__Source material__
:::::

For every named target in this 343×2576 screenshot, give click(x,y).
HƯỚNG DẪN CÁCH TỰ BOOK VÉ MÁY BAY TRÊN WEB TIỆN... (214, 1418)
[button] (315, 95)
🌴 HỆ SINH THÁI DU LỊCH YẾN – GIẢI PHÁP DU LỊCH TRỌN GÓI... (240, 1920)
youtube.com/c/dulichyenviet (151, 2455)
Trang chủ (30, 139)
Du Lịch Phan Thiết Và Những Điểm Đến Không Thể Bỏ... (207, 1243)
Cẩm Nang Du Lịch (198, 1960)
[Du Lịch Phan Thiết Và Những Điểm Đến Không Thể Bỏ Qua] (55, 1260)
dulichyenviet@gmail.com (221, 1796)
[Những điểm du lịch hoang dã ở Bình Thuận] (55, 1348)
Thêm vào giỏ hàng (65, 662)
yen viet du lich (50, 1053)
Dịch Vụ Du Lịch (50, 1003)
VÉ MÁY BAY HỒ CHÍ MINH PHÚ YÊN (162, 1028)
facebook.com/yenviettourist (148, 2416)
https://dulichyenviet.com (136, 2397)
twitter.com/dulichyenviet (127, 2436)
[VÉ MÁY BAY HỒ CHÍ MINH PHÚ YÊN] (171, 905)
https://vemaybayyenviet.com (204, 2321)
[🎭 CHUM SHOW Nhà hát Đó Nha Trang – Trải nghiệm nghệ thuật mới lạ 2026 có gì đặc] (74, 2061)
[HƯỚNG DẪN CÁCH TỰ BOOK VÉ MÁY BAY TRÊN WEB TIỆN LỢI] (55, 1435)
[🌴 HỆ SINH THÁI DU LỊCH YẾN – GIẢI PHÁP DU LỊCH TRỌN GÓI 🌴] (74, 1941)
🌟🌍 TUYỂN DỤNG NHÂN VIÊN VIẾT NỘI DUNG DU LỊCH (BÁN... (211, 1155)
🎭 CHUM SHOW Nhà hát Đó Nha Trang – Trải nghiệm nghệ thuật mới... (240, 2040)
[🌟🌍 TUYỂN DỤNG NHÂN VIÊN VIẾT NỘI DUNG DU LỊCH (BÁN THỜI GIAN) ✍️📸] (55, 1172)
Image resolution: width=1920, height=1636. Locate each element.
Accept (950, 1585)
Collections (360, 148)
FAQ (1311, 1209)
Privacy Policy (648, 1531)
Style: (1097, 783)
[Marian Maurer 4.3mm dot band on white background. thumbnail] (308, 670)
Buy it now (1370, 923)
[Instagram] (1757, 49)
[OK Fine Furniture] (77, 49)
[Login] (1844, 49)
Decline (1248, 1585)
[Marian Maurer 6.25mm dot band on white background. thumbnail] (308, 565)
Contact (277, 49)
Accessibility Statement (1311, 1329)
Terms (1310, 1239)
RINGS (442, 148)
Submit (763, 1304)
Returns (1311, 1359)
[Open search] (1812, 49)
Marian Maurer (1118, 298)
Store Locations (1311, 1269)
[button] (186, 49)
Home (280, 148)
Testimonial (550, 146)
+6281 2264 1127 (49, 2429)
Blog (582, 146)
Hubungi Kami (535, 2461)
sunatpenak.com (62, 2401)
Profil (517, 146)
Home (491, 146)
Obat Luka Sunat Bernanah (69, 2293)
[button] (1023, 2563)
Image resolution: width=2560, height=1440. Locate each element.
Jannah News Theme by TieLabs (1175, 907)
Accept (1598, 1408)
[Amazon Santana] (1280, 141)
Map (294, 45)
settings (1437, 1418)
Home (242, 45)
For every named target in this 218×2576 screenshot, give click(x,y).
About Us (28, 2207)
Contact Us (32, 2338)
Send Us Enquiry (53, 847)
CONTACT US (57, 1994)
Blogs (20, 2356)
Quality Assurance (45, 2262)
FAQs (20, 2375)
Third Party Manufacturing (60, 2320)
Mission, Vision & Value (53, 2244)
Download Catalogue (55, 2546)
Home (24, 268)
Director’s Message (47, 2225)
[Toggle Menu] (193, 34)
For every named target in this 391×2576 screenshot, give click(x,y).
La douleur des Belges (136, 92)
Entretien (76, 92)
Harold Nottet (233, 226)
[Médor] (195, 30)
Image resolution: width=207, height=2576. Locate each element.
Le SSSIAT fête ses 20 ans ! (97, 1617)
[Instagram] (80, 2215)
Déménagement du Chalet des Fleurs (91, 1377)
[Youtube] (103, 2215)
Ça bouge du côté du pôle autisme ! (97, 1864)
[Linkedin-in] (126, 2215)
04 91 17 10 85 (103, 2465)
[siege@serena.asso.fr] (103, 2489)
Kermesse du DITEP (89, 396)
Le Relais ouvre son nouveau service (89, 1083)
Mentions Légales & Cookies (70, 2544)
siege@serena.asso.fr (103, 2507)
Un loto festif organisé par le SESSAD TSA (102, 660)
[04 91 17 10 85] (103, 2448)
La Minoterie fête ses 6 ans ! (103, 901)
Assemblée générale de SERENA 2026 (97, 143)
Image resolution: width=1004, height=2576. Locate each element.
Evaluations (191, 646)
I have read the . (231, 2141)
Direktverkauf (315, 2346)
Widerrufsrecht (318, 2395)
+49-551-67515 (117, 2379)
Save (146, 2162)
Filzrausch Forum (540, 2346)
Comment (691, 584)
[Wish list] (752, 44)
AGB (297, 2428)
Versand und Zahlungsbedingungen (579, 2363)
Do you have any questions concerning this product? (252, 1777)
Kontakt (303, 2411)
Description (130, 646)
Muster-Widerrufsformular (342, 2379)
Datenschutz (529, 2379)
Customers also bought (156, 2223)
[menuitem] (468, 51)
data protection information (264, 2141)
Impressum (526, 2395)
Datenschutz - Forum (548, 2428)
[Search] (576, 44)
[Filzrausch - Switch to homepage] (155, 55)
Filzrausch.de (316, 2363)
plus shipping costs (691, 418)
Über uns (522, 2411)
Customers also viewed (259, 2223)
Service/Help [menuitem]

:::::

__Exercise aim__
Only the lines from the one that holds "Muster-Widerrufsformular (342, 2379)" through the end of the records should appear in the answer, each restated exactly.

__Reply to the exercise__
Muster-Widerrufsformular (342, 2379)
Datenschutz (529, 2379)
Customers also bought (156, 2223)
[menuitem] (468, 51)
data protection information (264, 2141)
Impressum (526, 2395)
Datenschutz - Forum (548, 2428)
[Search] (576, 44)
[Filzrausch - Switch to homepage] (155, 55)
Filzrausch.de (316, 2363)
plus shipping costs (691, 418)
Über uns (522, 2411)
Customers also viewed (259, 2223)
Service/Help [menuitem]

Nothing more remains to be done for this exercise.